* [WHAT THE TASK REQUIRES]:
The lines below starting at the line containing "You are a GUI agent. The screenshot is 1947×1904." and ending at the line containing "léo Asaki AK-7854" are to be repeated exactly, with both ends kept and nothing else added.

* [DATA RECORDS]:
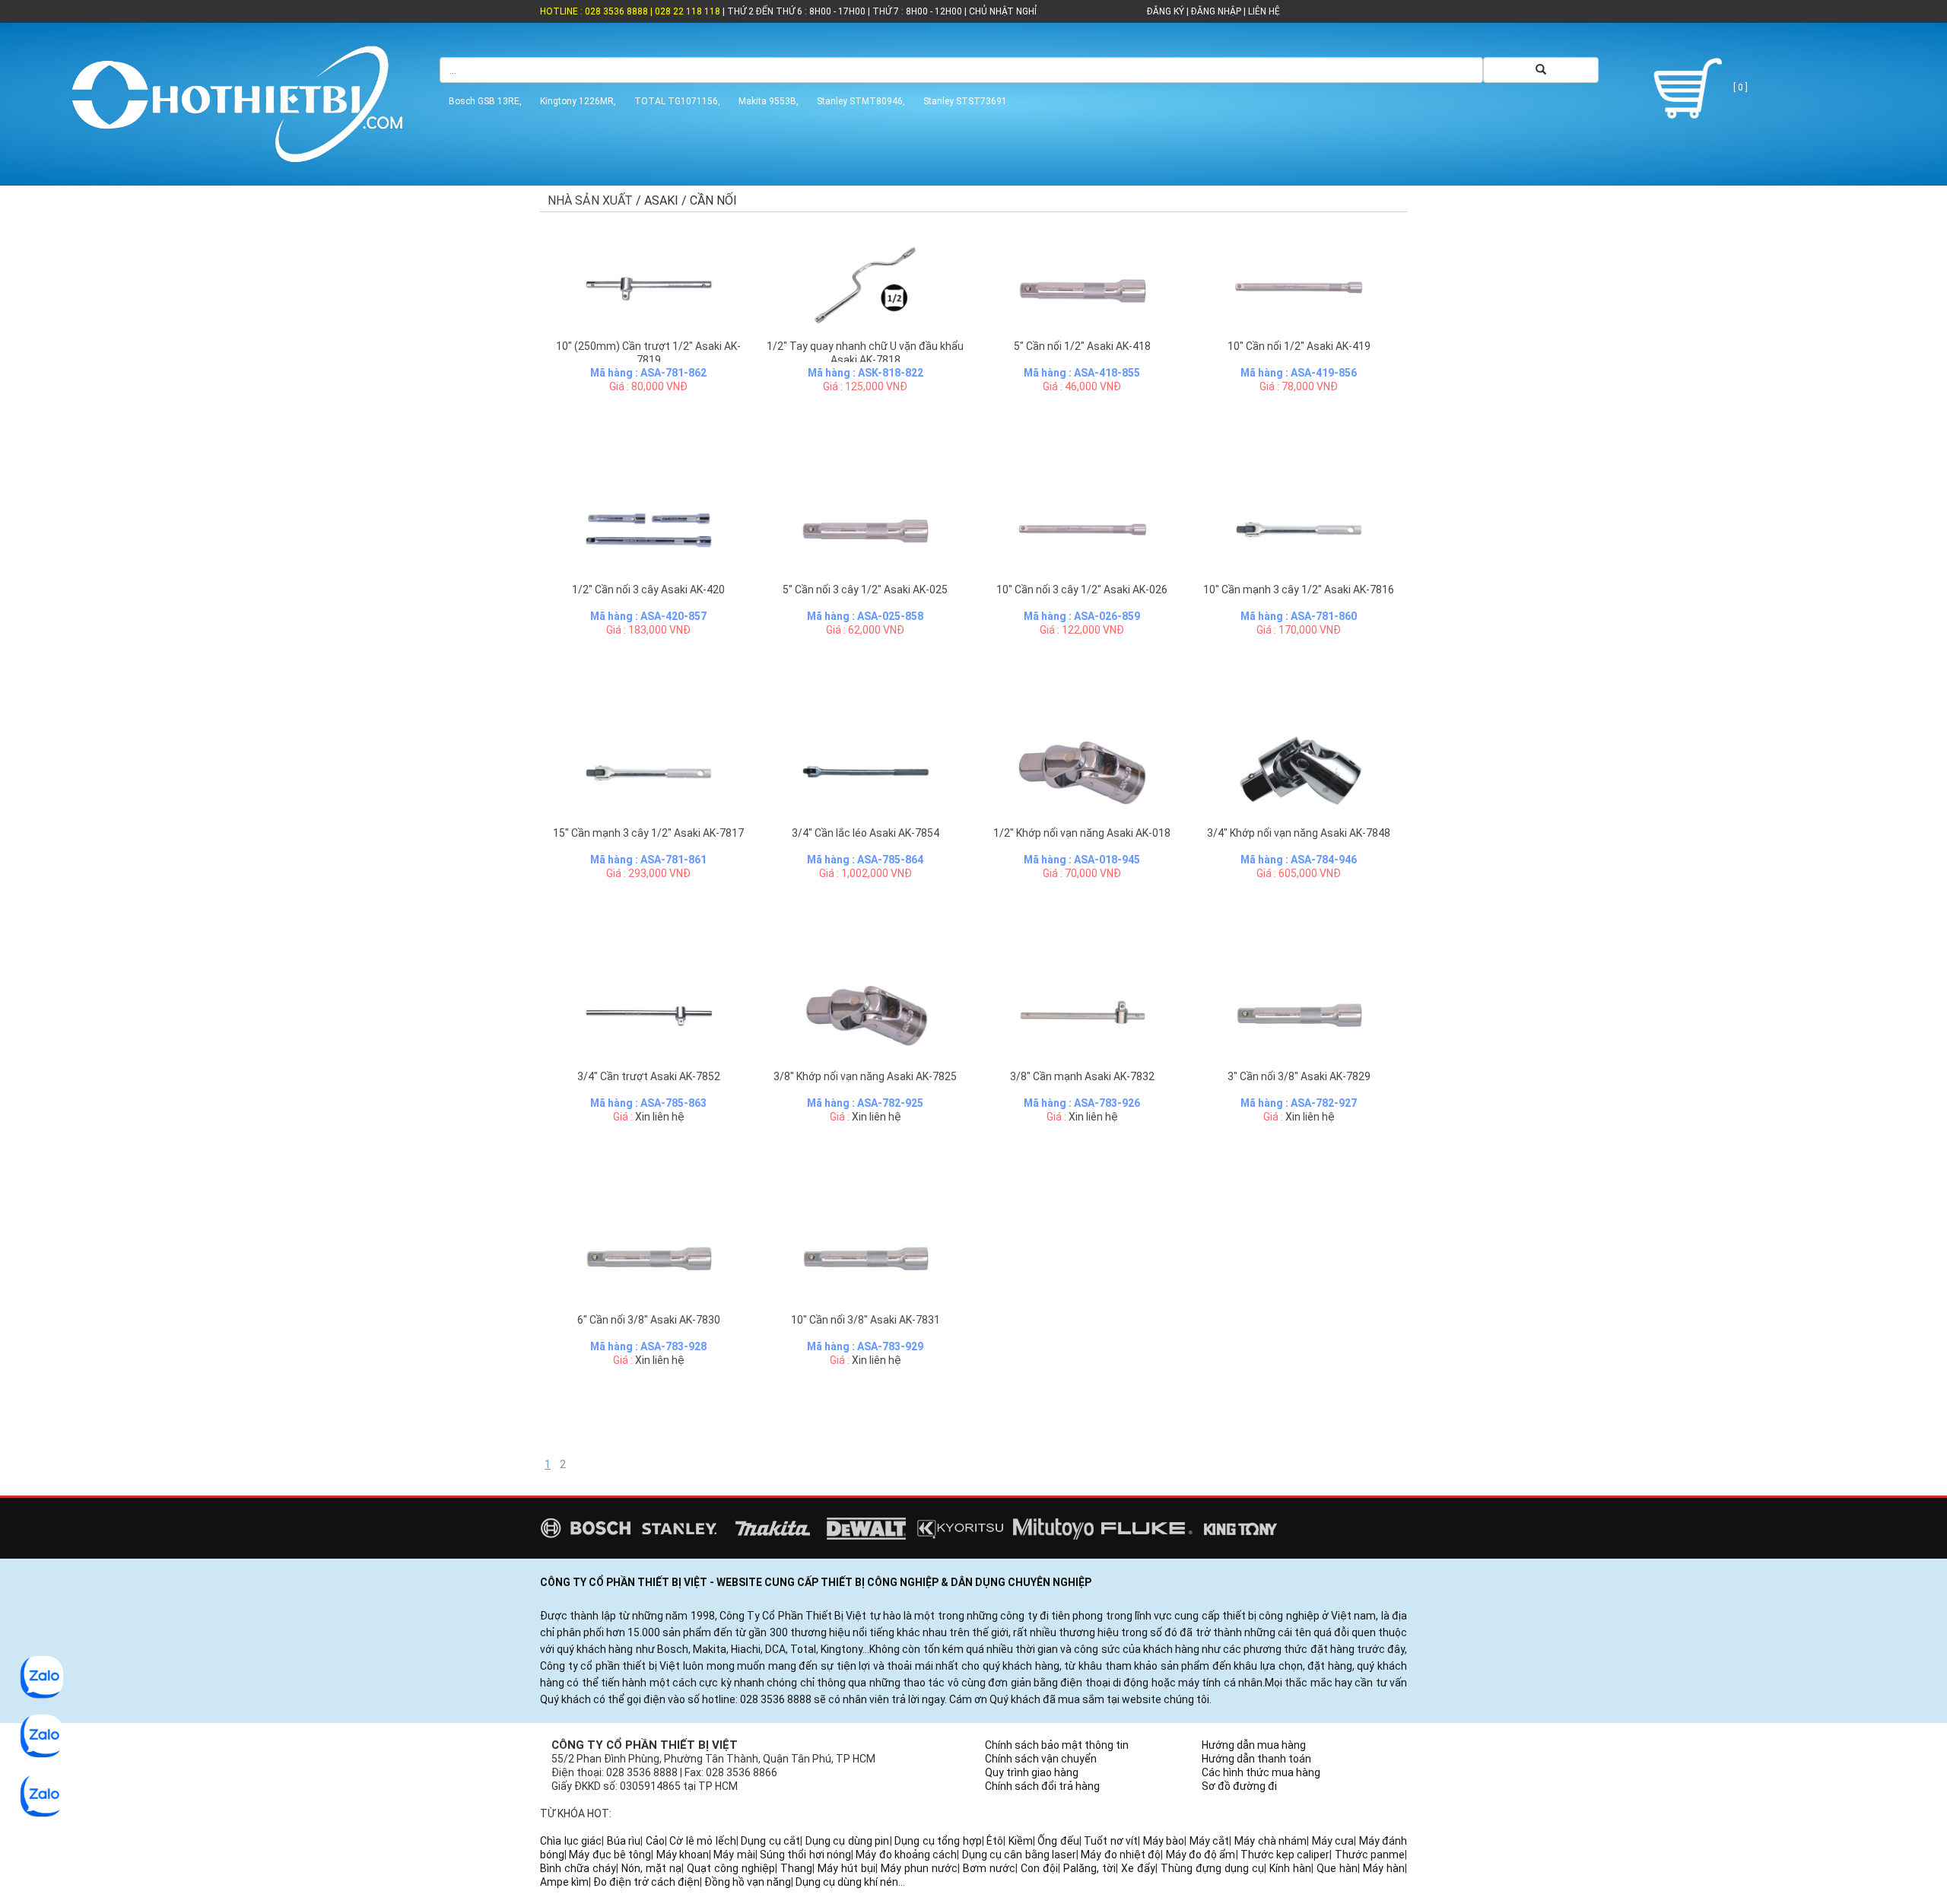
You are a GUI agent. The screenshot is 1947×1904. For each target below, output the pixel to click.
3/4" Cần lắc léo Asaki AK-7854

--

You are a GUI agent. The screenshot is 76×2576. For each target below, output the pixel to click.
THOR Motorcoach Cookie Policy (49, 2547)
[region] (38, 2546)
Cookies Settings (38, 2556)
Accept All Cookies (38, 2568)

* [SOLUTION]:
You are a GUI agent. The screenshot is 1947×1904. For each target below, output the pixel to click.
3/4" Cần lắc léo Asaki AK-7854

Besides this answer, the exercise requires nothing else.